Green thinks these are likely pre-Christian burials. The bones will have to be carbon dated before we can know, and it doesn’t look like they have the budget for it at this point. They’re working on it.

The parking lot is still going forward. Taylor Wimpey have agreed to seal the medieval foundations under a geotextile membrane before pouring the asphalt. This will protect them from damage and make them more easily accessible should someone in the future pick the archaeological remains over the parking lot. Meanwhile, the excavations on the south side of the church will continue.

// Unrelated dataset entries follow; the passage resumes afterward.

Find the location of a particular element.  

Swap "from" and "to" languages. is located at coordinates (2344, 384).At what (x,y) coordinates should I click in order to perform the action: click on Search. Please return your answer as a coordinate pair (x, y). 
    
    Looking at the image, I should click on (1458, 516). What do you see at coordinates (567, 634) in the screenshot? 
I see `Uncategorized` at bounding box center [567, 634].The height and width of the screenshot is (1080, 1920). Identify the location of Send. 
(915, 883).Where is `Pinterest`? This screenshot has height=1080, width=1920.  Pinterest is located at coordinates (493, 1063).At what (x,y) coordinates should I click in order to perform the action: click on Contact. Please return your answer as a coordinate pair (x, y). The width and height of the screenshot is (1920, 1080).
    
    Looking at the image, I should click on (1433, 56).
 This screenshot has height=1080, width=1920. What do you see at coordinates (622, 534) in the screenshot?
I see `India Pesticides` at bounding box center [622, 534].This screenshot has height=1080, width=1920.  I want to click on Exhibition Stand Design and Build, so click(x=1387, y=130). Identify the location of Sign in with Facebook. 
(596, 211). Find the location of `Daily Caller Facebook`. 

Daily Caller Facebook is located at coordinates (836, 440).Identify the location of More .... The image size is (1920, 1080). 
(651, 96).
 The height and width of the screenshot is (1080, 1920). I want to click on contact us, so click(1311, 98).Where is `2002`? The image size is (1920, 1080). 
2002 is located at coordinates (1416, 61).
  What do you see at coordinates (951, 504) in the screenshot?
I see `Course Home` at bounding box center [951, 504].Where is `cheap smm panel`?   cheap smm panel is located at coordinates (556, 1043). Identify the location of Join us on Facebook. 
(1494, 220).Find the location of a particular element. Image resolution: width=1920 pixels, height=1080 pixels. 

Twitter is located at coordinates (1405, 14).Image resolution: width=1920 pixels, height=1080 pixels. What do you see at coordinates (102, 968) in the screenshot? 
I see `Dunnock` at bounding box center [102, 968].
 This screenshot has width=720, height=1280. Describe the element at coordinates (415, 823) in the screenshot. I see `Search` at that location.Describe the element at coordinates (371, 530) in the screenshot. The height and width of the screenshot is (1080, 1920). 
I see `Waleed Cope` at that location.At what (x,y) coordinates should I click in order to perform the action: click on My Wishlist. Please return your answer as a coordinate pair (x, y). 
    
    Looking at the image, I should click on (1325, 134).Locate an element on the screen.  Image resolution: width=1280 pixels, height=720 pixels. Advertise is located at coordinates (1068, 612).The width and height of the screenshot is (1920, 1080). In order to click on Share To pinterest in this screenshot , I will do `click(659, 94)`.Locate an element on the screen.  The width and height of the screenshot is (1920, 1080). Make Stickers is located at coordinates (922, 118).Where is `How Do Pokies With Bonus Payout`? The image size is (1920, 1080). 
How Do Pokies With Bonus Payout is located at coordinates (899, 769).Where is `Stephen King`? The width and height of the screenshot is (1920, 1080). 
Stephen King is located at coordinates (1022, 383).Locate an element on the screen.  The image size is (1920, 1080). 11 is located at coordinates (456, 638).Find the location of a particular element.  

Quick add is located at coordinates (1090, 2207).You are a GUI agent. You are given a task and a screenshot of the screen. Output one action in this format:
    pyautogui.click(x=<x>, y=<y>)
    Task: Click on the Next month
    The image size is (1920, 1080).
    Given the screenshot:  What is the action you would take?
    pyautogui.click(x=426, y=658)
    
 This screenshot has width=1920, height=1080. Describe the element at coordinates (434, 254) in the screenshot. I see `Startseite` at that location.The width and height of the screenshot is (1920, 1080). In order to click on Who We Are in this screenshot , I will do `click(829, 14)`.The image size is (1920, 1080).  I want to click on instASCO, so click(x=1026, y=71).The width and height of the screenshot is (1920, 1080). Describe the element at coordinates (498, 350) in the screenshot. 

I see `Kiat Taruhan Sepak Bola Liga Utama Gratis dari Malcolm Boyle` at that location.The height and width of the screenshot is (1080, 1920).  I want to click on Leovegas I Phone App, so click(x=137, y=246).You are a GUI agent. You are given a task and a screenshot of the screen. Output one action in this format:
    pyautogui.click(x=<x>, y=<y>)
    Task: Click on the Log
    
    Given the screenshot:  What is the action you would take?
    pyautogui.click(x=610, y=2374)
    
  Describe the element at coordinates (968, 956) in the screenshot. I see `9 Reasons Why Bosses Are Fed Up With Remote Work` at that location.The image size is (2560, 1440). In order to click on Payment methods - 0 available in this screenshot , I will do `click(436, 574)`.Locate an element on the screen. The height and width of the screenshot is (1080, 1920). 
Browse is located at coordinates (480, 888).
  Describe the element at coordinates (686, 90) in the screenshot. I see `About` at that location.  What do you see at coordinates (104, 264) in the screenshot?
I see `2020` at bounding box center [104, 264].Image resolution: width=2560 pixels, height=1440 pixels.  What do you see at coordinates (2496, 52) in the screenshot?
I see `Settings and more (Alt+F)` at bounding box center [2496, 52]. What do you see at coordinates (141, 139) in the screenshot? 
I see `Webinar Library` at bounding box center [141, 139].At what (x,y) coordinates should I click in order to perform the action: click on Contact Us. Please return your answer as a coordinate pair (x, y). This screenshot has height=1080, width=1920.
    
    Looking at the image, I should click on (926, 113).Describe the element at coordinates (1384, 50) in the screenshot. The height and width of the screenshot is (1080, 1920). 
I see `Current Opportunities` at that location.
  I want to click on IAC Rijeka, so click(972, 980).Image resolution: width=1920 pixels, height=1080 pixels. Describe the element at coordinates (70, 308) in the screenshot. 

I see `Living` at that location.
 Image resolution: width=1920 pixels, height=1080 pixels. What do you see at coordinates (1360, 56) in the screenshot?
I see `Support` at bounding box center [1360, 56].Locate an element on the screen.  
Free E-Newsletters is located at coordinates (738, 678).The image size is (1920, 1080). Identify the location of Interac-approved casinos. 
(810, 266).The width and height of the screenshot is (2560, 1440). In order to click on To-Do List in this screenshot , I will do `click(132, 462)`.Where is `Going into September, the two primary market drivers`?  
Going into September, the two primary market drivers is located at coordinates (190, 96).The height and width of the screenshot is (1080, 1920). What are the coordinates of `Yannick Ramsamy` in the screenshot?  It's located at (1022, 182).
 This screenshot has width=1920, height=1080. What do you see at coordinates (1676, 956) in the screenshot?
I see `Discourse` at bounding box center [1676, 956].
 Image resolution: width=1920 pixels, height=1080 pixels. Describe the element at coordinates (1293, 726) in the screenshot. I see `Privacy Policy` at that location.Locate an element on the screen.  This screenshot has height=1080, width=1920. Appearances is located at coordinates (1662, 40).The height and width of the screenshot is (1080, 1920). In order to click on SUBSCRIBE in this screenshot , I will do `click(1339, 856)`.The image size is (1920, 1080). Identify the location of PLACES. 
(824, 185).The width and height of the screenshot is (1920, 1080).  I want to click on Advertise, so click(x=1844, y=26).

The remains, both human and animal, will be reburied at the church in a special funerary service.

5 thoughts on “Odd animal burials found under Shrewsbury church

  1. Dear Music Guy, as it reads in the article: ‘a 15-inch section [38.1cm] of an upright wooden post‘.

    Ok, less expected on the churchyard may have been the pre-Christian Anglo-Saxon buried animals. A Stone Age flint between their ribs, however, had come -I assume- ‘completely unexpected’.

    :hattip:

  2. It’s always been speculated that churches would have been built on earlier holy sites. But nobody ever seems to dig up Druids. I’ll bet they have Druids under Leicester.

  3. Must be nice to have enough 12th century churches about that you can use them as storage sheds. Would have been more interesting to see that than a lot of animal bones.